Date(s): | August 1816 |
Location(s): | CHARLESTON, South Carolina |
Tag(s): | African-Americans, Church/Religious-Activity, Health/Death, Law, Race-Relations |
Course: | “Rise And Fall of the Slave South,” University of Virginia |
Rating: | No votes. |
A piece of legislation was passed in August 1816 that granted land to free blacks to create a cemetery. This land was not a gift, but rather, made legally available for purchase. The plot was known as Cart's Lot and was located on Boundary-Street next to the Methodist Church. It was implied that only members of this church would buy and use the land. It was specified that no one may be buried after dark or before daylight.
The allocation of this land by race was an early sign of legal segregation.

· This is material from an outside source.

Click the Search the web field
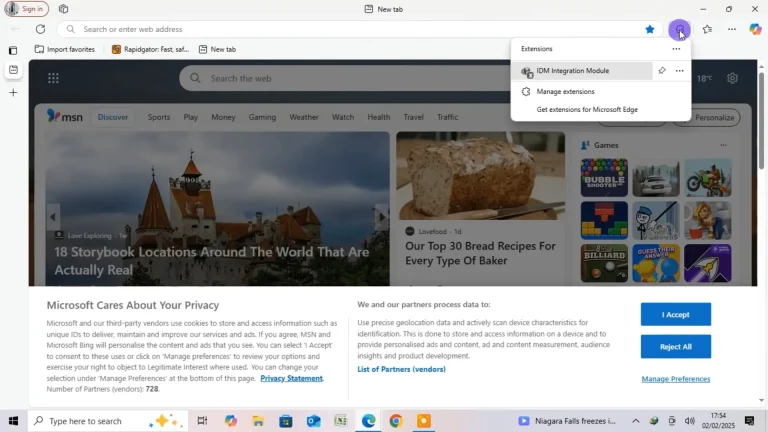768x432 pixels. pyautogui.click(x=343, y=78)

The ordinance contrasts with the race relations found in T. H. Breen's and Stephen Innes' Mine Owne Ground and Melvin Ely's Israel on the Appomattox, where blacks and whites were generally intermingled.

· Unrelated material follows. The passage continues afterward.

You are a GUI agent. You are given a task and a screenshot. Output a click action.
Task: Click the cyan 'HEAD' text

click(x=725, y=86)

Charleston hosted a unique interracial relationship between blacks and whites. There was always a great fear of slave rebellion, as one was almost realized in 1822. Legislation began at the turn of the century to limit some of the freedoms that blacks (free and enslaved) had in Charleston. By segregating the population, whites in Charleston were able to have one more realm of safety and dominance. Boundary Street was the Northern border of the city in 1816. While it was convenient because it was next to the Church, the fact that both the church blacks were able to attend and the burial ground they were allowed to purchase was on the outskirts of the city is significant. Not only did free blacks have to have a separate cemetery, but it is as far out as possible while still being in the city. Disputes that arose from this legislation led to the creation of the Emanuel African Methodist Episcopal Church in South Carolina in 1818.